The Challenge of Image-Based Fraud
Have you ever received an email from a service you don’t remember signing up for? Or perhaps an email that seems legitimate but feels slightly off? Information overload is a common strategy employed by attackers to catch their victims off guard. As traditional security controls improve, threat actors pivot their methods, often trying to move transactions off corporate monitored networks. This shift has led to a surge in telephone-oriented attack delivery (TOAD) attacks and other types of image-based fraud.
These fraudulent emails often lack actual text, making it difficult for traditional anti-spam technologies to identify them. Despite clear red flags—such as brand abuse—these emails can slip through conventional defenses. The challenge is magnified by the fact that security analysts may recognize a particular image as fraudulent, yet traditional detection methods like block rules or regular expressions struggle to identify them effectively.
Cisco’s Innovative Approach to Email Security
At Cisco, we are committed to advancing email security through the use of Machine Learning (ML) and Deep Learning (DL) models.

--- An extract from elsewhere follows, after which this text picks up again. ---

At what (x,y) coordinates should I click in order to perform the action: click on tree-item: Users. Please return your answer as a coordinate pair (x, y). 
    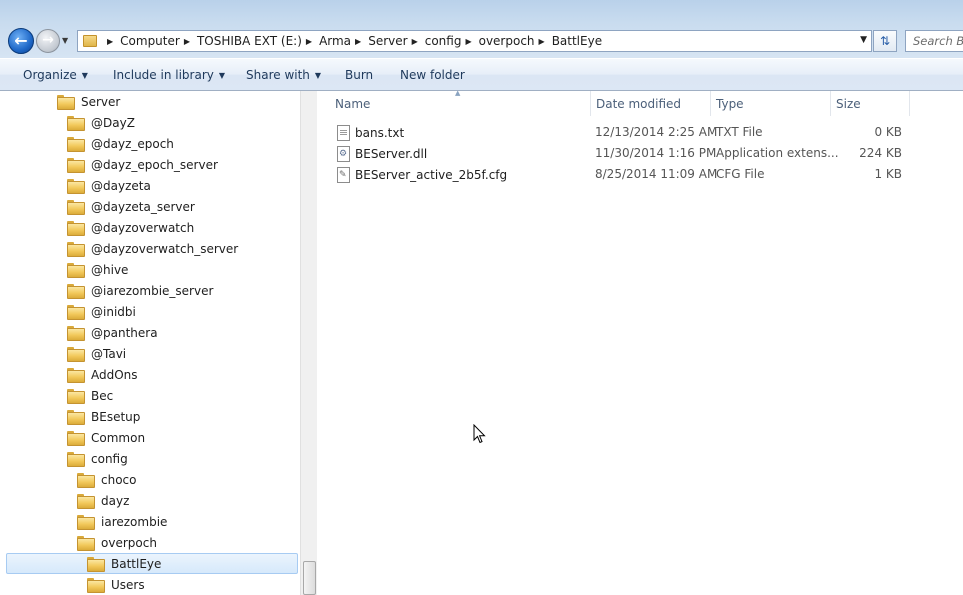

These cutting-edge technologies allow us to understand the intentions behind messages and ascertain the true sender. Our approach transcends simple analysis, enabling us to comprehend the calls to action embedded within email content.
Advanced Detection Techniques
Our data science team employs Optical Character Recognition (OCR) detection that utilizes Long Short-Term Memory (LSTM) neural networks for content extraction. This is particularly important in the realm of email security, which must contend with the scale of processing millions of images, URLs, files, QR codes, and other objects daily. By harnessing new artificial intelligence methodologies, we can implement heuristics to determine which images merit further analysis.
This selective approach enables us to process and interpret signals and calls to action more effectively. The insights gleaned from this valuable data enhance our detection engines, allowing for a more nuanced assessment of intent behind the emails we analyze.
In an era where email fraud continues to evolve, leveraging AI technologies offers a robust solution to combat these emerging threats, ensuring a safer digital communication landscape for all.